The government of Saudi Arabia, which suffers from a battered image and seeks to open itself to tourism and expand cultural ties with Western countries, has found a willing partner in the Coachella Valley-based contemporary art biennial, Desert X, which said this week it will collaborate on an exhibition in the kingdom in early 2020, which was reported on Tuesday.

Desert X consisted of large-scale site-specific works staged across the Coachella Valley in 2017 and again in 2019. The new exhibition, Desert X AlUla, will be held in northwestern Saudi Arabia and funded by the government’s Royal Commission for AlUla, the Los Angeles Times reported.

Although the Saudi exhibition signals growing international interest in Desert X, three of 14 members on the organization’s board of directors resigned over the decision to work with a government responsible for human rights abuses and the killing of journalist Jamal Khashoggi.
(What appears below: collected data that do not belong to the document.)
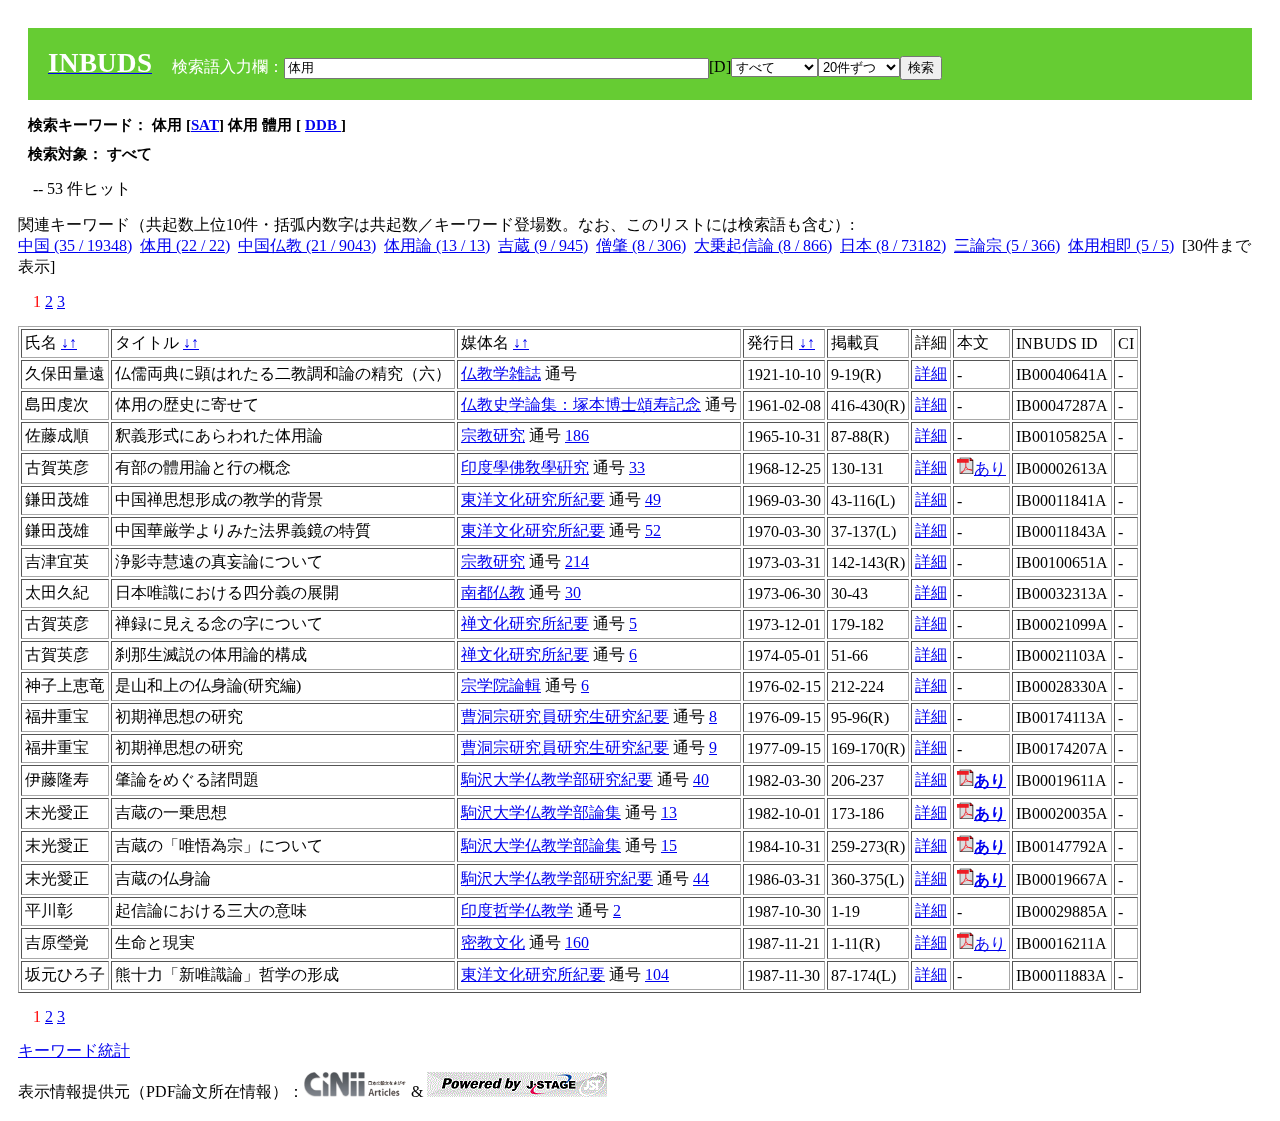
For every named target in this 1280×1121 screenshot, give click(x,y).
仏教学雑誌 (501, 373)
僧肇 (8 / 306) (641, 245)
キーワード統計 (74, 1050)
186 (577, 435)
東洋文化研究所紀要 (533, 499)
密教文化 (493, 942)
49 (653, 499)
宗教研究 (493, 435)
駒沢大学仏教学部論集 (541, 812)
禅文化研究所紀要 (525, 623)
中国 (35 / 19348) (75, 245)
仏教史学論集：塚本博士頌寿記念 (581, 404)
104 (657, 974)
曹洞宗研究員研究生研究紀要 (565, 716)
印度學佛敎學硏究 (525, 467)
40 (701, 779)
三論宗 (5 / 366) (1007, 245)
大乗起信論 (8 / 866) (763, 245)
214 (577, 561)
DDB (323, 125)
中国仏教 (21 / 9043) (307, 245)
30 (573, 592)
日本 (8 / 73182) (893, 245)
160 (577, 942)
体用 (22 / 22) (185, 245)
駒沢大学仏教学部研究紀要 (557, 779)
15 (669, 845)
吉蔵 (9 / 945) (543, 245)
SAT (205, 125)
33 (637, 467)
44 (701, 878)
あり (990, 468)
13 (669, 812)
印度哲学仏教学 (517, 910)
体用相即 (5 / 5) (1121, 245)
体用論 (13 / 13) (437, 245)
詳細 (931, 373)
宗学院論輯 (501, 685)
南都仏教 (493, 592)
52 (653, 530)
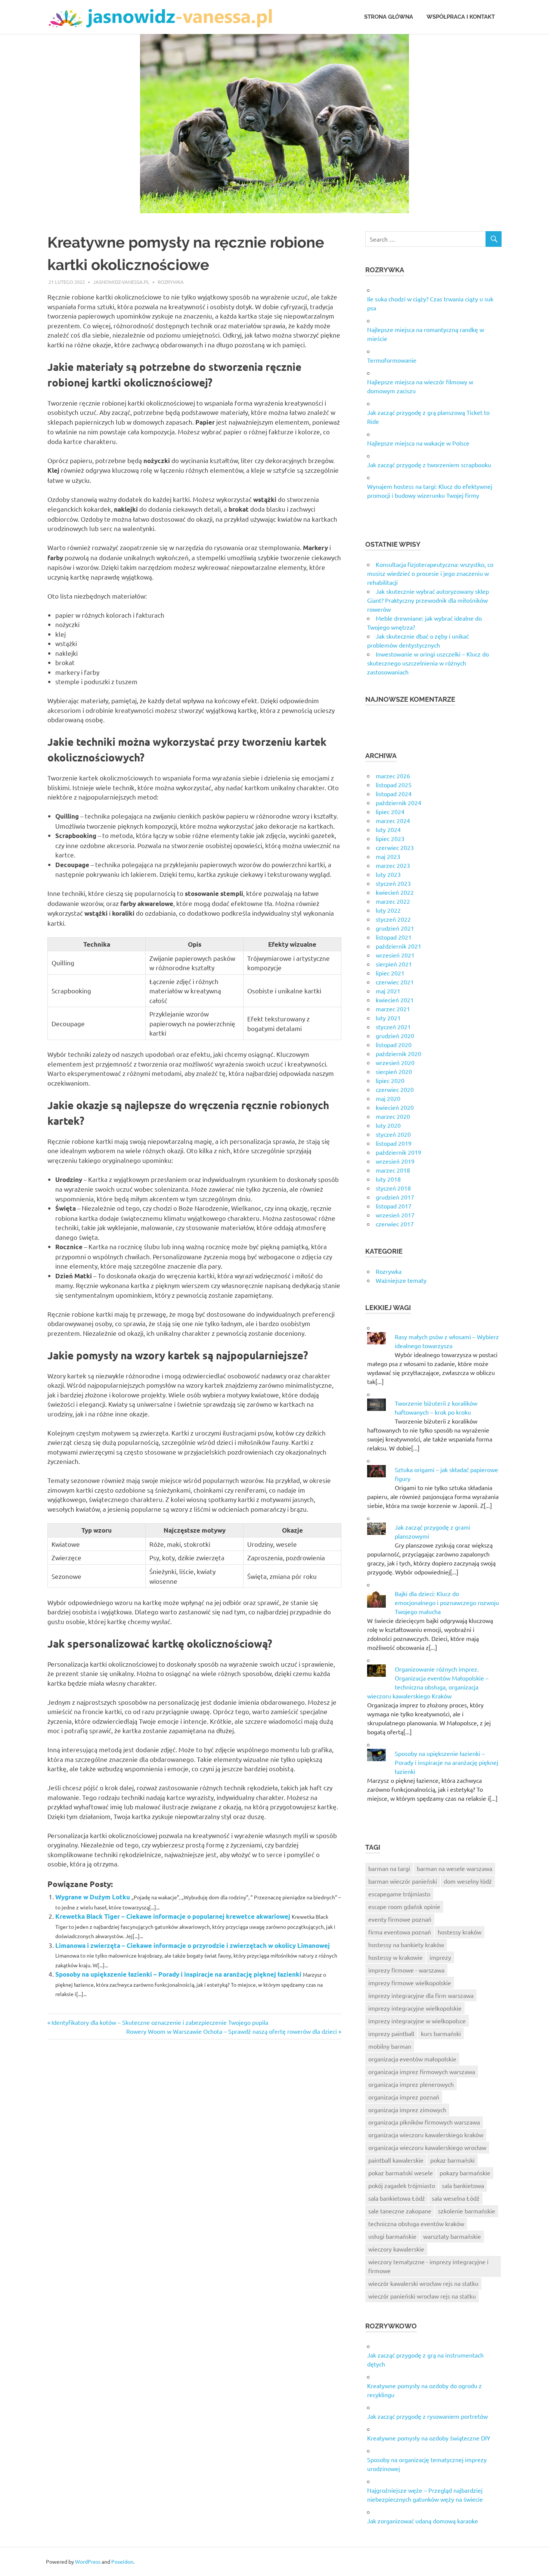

The three are artist Ed Ruscha, art historian and curator Yael Lipschutz and philanthropist and former fashion stylist Tristan Milanovich, according to The Times.

Desert X founder and board President Susan Davis defended the collaboration as an opportunity to generate “a new dialogue, one that reaches across boundaries and borders.”

“Our mission has always been to create a platform for conversations around art and to welcome a multiplicity of voices,” Davis said, according to the Times. “Ultimately, it’s a way to have direct communication — artists to artists, artists to individuals, artists to the bigger audiences. Ultimately, we see our involvement as a way to engage with individuals, not to isolate them.”

But Lipschutz, who like Ruscha was a founding member of the board, called the Saudi project “completely unethical.”

“To pretend it’s about some sort of dialogue when you’re receiving money from the Saudi royal family — this isn’t about dialogue among artists, it’s about striking a deal with a national government that has committed a horrific genocide in Yemen, that is completely undemocratic and that has an appalling record of discrimination against the LGBTQ community,” Lipschutz said.

A year ago, Khashoggi, a Saudi dissident and Washington Post columnist, was killed inside the Saudi Embassy in Istanbul. The CIA concluded that the country’s de facto ruler, Crown Prince Mohammed bin Salman, ordered the assassination, a finding the prince denies, though he did accept “full responsibility” for the killing in a recent “60 Minutes” interview.

Davis said that Desert X organizers — other founding board members include collector Beth Rudin DeWoody and former Palm Springs Art Museum Director Steven A. Nash — spent months soliciting artists’ opinions and reaching out to other arts organizations and individuals who had worked in the Middle East. The board had “long conversations,” she said, and a “large majority” voted to pursue the project, The Times reported.

Desert X AlUla, which is scheduled to run January 31 to March 7, is co-curated by Desert X artistic director Neville Wakefield and two Saudi women, Raneem Farsi and Aya Alireza. Artists will create large-scale outdoor works responding to the locale: in a canyon, surrounded by towering sandstone rock formations, across about one mile of the AlUla desert. The exhibition will coincide with AlUla’s annual winter at Tantora music festival, which started in 2018.

AlUla is a historic area that the Royal Commission envisions as an “open museum” focused on heritage, nature and the arts. Archaeological and historical sites are being conserved, representatives have said. The area is home to the country’s first UNESCO World Heritage Site, the ancient city of Hegra.

Desert X AlUla is part of the crown prince’s economic, cultural and social reform plan, called Vision 2030, which includes opening the region to tourism. Last week, Saudi Arabia announced a new visa program that will allow tourists from 49 countries, who aren’t traveling for religious purposes, to enter the country and stay up to three months, The Times reported.